Materials and Methods

Cell culture

NCCIT cells were grown in high-glucose DMEM supplemented with 10% FCS (Biochrom, Berlin/Germany), 2 mM glutamine, and penicillin/streptomycin on conventional tissue culture dishes.

Chromatin immunoprecipitation

Human NCCIT cells were grown to a final count of 5×107–108 cells for each Immunoprecipitation. Cells were chemically crosslinked by the addition of one-tenth volume of fresh 11% formaldehyde solution for 10 minutes at room temperature. Cells were rinsed twice with 1×PBS and harvested using a silicon scraper and flash frozen in liquid nitrogen and stored at −80°C prior to use. Cells were resuspended, subjected to lysis buffers, and sonicated to solubilize and shear crosslinked DNA. Sonication conditions vary depending on cells, culture conditions, crosslinking, and equipment. We used a BRANSON 250 and sonicated at power 3 for 11:00 min with 30% Duty Cycle at 4°C while samples were immersed in an ice bath. The resulting whole-cell extract (WCE) was incubated overnight at 4°C with 100 µl of Dynal Protein G magnetic beads that had been pre-incubated with either 10 µg of OCT4 antibody or a non-specific control antibody (normal goat IgG, sc-2028).

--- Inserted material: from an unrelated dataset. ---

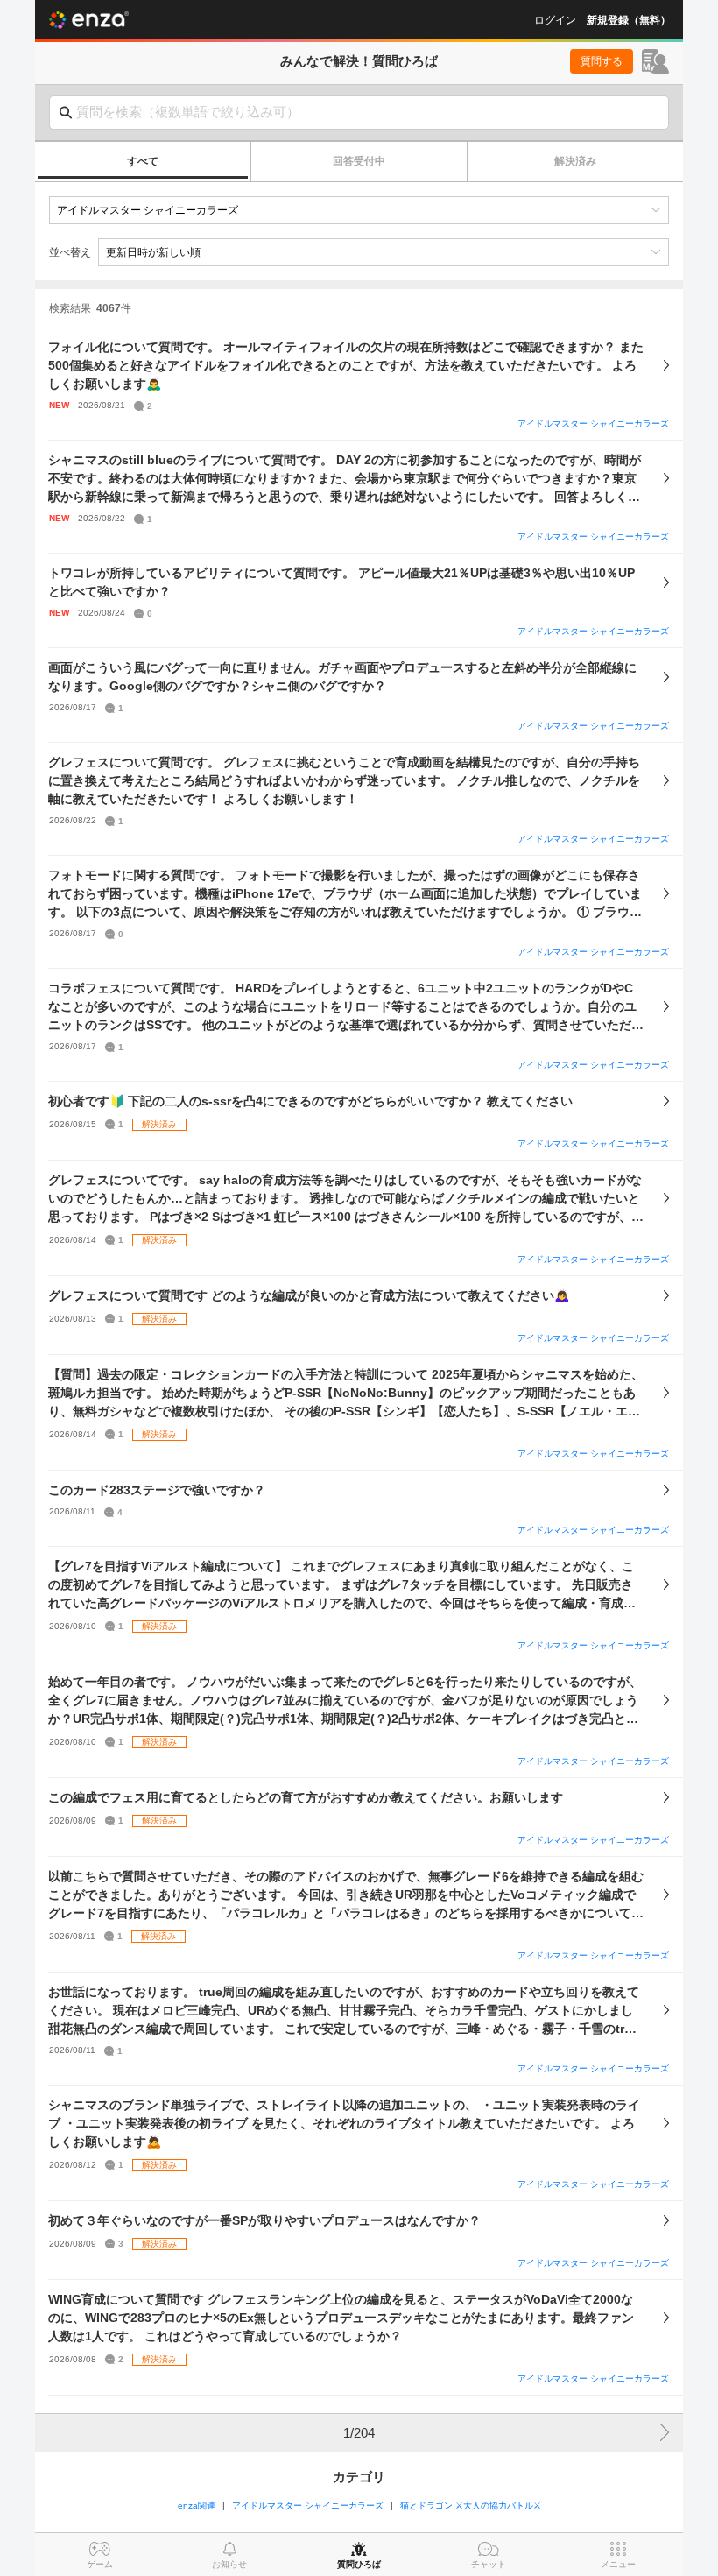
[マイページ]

Beads were washed five times with RIPA buffer and once with TE containing 50 mM NaCl. Bound complexes were eluted from the beads by heating at 65°C with occasional vortexing, and crosslinking was reversed by overnight incubation at 65°C. Whole-cell extract DNA (reserved from the sonication step) was also treated for crosslink reversal. Immunoprecipitated DNA and whole-cell extract DNA were then purified by treatment with RNase A, proteinase K, multiple phenol:chloroform:isoamyl alcohol extractions and precipitation with ethanol. Purified DNA was amplified using a one-stage random PCR protocol [43].

Library preparation

Input and ChIP-Seq material was purified using QIAquick spin columns and buffer QG (Qiagen) according to the manufacturer's protocol. 200 µg of fragmented DNA were subjected to single end library preparation using the genomic DNA sample prep kit (#FC-102-1002, Illumina) according to the manufacturer's instructions with the following modifications. End repair was performed in the presence of 0,25 mM dNTPs Mix in a total volume of 100 µl, A-tailing was performed in a total volume of 50 µl. Adapters were ligated to the DNA fragments using 10 µl of ‘Adapter oligo mix’ and in a total reaction volume of 50 µl. Libraries were size selected on a 2% agarose gel for fragments of 150–250 bp. After size selection, PCR comprising of 17 amplification cycles was carried out following the instructions manual. Libraries were quantified on a Qubit fluorometer using the QuantIt dsHS Assay Kit (Invitrogen).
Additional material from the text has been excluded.